> _What to work on_: Every line below is to be set down again exactly; any image stays out.

Data listing: Begin

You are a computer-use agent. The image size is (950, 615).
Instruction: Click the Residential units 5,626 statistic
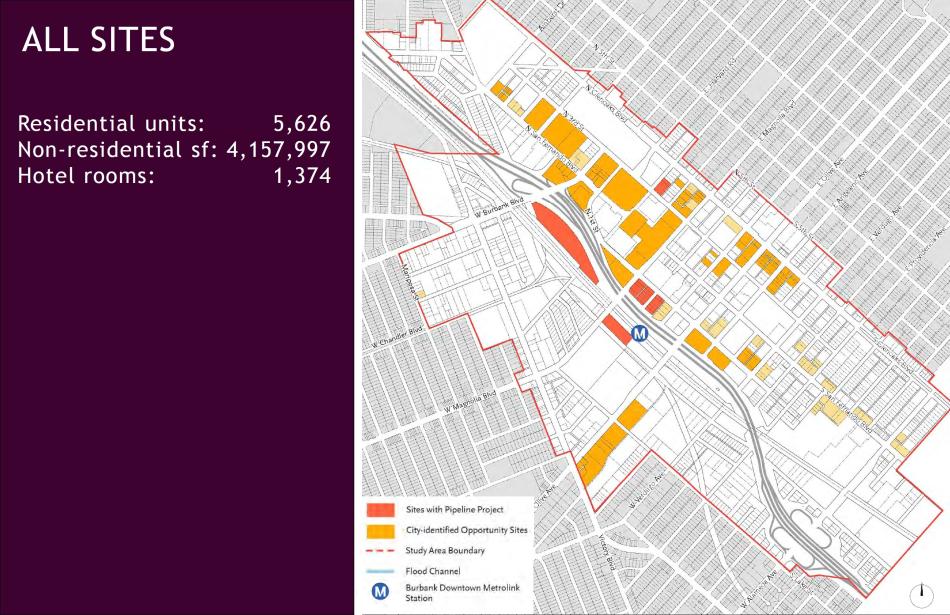click(x=173, y=124)
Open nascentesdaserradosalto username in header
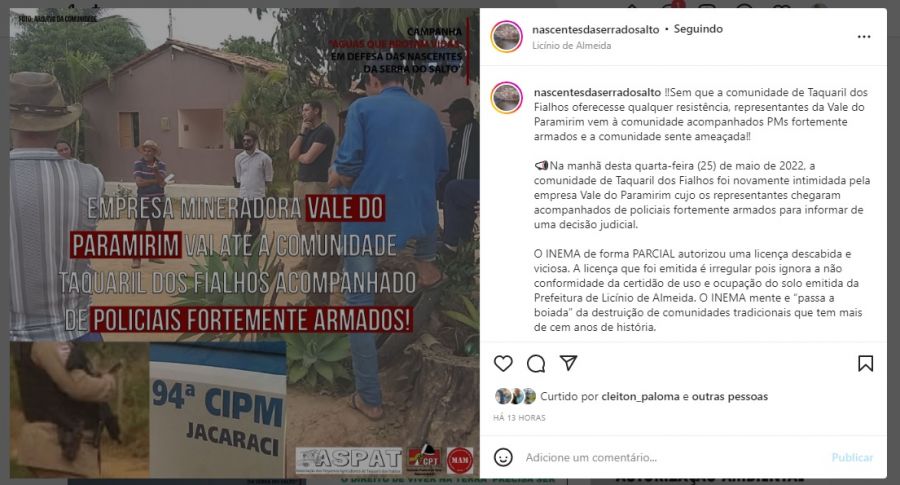900x485 pixels. 595,29
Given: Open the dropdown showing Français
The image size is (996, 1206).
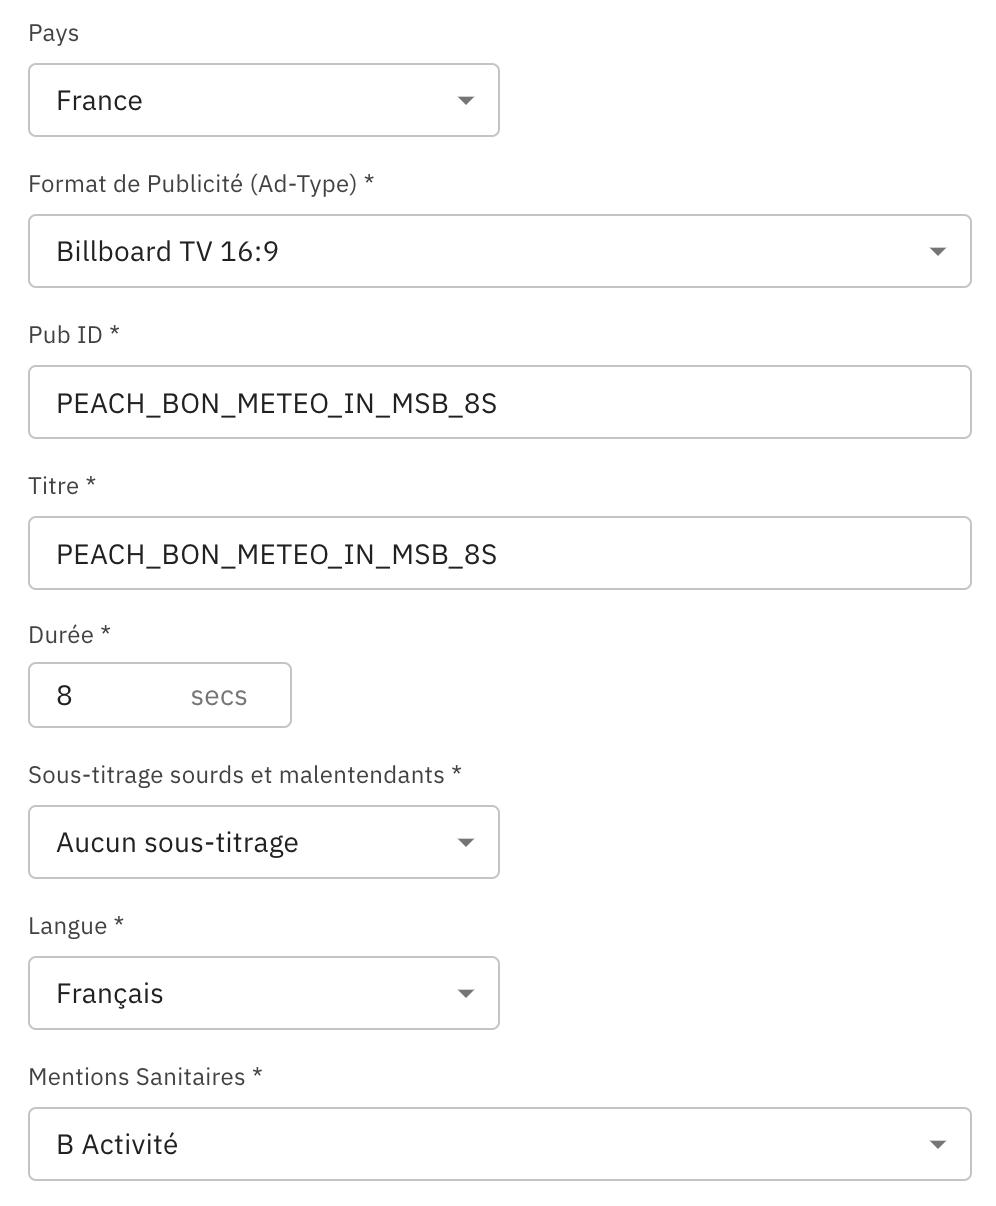Looking at the screenshot, I should tap(250, 994).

Data listing: End

> _Result of this task_:
You are a computer-use agent. The image size is (950, 615).
Instruction: Click the Residential units 5,626 statistic
click(x=173, y=124)
Open nascentesdaserradosalto username in header
900x485 pixels. 595,29
Given: Open the dropdown showing Français
The image size is (996, 1206).
Looking at the screenshot, I should tap(250, 994).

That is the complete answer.